COLLEGE STATION — Aflatoxin research at Texas A&M University is showing promise in solving this age-old problem.
A biotechnological approach may be the answer that researchers have been looking for, according to Dr. Nancy Keller, plant pathologist with the Texas Agricultural Experiment Station.
Aflatoxin is a fungus that infects corn, cotton, peanuts and other crops. About a third of the Texas corn crop was lost to it last year, Keller said.
Texas A&M researchers have identified the genes in the fungus that are responsible for making aflatoxin. The next step is locating the genes that turn the fungus off, Keller said.
“We’ll now be able to clone the aflatoxin genes in the fungus itself and ask, ‘How do these genes turn on and off?’ By understanding how they turn on and off, we should be able to develop a rational control strategy to permanently keep them off,” she said. She’s already found a gene in soybeans that represses aflatoxin in lab studies. “Everyone’s always known that, for some reason, soybeans are pretty resistant to aflatoxin,” she said.
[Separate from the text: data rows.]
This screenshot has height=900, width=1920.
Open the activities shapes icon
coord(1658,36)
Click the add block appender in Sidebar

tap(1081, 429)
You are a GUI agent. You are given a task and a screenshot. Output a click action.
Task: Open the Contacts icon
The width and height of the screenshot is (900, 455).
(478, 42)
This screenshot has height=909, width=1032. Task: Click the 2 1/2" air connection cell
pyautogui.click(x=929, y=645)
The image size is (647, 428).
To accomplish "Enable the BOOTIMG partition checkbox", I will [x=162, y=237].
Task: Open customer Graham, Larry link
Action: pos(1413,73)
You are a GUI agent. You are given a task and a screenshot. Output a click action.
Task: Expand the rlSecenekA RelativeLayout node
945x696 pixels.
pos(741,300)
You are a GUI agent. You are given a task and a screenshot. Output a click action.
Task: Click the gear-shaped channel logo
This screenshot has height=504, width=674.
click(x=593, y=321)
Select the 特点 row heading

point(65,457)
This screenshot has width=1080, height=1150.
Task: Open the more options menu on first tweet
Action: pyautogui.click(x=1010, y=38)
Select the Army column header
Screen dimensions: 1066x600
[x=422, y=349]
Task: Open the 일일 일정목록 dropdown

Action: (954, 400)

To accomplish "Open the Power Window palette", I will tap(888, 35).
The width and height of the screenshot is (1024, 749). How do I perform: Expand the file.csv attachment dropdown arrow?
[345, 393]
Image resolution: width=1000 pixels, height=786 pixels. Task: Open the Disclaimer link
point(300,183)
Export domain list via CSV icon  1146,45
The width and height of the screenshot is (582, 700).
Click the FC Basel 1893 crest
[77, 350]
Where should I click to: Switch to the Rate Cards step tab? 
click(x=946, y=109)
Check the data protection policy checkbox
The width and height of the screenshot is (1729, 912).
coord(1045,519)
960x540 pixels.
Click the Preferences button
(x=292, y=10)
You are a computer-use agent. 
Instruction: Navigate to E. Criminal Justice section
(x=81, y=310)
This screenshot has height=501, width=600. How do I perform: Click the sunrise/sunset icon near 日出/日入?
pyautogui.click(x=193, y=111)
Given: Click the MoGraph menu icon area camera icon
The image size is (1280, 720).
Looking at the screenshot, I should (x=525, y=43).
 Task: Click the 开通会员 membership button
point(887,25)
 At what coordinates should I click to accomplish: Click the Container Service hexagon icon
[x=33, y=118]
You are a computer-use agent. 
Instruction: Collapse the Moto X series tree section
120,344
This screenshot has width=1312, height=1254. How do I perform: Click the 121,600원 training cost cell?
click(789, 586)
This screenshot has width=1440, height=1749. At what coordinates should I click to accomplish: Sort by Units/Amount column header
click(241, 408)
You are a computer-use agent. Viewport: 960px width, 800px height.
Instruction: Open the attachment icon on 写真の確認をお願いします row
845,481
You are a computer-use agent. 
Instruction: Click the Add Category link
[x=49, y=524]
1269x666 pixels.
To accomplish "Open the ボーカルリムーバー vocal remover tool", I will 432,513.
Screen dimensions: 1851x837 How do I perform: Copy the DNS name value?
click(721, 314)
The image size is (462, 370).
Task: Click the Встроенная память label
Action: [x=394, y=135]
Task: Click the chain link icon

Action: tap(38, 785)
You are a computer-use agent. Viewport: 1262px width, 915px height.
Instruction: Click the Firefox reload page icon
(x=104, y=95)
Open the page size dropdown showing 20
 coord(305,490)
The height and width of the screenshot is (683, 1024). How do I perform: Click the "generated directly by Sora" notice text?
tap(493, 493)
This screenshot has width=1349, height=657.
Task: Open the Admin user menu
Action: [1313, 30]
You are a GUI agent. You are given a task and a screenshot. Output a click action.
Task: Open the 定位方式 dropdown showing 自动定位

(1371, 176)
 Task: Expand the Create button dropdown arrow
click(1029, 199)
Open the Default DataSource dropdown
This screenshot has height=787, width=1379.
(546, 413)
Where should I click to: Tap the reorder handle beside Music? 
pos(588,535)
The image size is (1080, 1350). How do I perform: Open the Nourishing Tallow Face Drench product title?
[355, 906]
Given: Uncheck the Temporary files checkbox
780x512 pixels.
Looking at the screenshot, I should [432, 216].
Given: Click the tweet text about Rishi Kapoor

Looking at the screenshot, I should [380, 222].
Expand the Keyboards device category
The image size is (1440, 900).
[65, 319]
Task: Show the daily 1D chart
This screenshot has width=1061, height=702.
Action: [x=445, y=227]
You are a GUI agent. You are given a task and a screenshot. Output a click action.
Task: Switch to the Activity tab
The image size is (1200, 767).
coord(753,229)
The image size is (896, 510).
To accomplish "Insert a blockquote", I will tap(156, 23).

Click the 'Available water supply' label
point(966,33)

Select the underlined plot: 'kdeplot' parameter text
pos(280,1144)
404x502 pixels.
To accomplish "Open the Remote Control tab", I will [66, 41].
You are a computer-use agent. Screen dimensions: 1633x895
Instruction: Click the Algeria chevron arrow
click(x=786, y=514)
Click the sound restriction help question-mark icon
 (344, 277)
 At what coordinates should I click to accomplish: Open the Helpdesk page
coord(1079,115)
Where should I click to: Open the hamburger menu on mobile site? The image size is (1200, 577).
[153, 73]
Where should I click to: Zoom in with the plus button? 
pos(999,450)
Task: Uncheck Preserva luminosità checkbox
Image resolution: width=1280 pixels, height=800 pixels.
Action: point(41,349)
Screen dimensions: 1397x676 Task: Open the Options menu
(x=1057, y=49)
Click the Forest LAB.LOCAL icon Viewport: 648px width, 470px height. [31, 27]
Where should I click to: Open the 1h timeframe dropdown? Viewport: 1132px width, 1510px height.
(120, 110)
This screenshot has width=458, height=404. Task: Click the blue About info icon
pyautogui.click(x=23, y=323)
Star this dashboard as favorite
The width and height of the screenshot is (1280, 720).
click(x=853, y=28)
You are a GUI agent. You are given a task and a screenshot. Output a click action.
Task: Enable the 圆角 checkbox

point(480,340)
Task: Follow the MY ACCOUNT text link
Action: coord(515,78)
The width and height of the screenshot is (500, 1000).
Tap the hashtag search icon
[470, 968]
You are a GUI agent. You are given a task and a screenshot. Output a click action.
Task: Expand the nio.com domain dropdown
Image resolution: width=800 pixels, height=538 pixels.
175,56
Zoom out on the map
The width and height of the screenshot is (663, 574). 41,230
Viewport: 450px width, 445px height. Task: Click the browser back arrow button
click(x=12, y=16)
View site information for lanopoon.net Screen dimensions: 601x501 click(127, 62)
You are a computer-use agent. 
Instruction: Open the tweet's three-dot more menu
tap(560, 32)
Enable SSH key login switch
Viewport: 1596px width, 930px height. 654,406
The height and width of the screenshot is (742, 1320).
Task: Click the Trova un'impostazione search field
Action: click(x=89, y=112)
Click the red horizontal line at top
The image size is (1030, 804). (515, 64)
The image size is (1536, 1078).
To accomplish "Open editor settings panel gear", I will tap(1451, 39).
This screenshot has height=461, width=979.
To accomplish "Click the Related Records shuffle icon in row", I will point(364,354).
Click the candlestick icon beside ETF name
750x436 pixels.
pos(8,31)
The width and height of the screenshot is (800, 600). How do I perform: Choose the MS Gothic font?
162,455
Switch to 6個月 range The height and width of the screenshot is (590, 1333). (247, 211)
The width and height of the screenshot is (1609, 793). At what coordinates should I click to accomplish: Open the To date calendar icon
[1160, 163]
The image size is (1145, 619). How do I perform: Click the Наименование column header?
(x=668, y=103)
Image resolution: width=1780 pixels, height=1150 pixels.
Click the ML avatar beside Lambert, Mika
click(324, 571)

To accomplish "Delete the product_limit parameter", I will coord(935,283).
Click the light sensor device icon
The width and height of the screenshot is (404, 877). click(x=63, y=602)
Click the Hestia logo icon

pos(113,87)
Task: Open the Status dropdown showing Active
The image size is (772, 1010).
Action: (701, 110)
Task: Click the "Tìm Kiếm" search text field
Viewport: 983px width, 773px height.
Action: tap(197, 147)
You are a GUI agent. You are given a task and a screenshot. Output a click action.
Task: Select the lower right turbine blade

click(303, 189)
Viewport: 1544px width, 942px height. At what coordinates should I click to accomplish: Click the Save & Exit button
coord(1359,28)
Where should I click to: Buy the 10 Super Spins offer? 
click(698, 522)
Now she’ll take that gene and breed into aflatoxin-susceptible plants.
“That takes some time itself in transforming these crops, but it’s an eventuality and we’ve had success, so we’ll know it will work,” Keller said.
If eaten in large doses, aflatoxin can cause liver cancer in humans and animals.
For the past 30 years, control strategies for the fungus have included finding resistant lines of corn and crops while also changing cultural practices such as irrigation.
“We know that aflatoxin is associated with drought and stress, so it’s a very warm-loving fungus,” she said.
If there is too much aflatoxin found in a crop in the United States, it is either destroyed or it is detoxified with ammonia. “That’s a big economic loss to the producer.
“If an animal should get it, then of course, you’d have the losses due to sickness and/or death,” Keller.
In developing countries, it’s a greater problem because they don’t have the means to destroy the crops that have it. There is strong evidence that aflatoxin is the leading cause of liver cancer in Africa and China.
Additionally, aflatoxin is a trade barrier as well. “It’s the only micro-toxin in the world on which every country has levied international sanctions,” she said.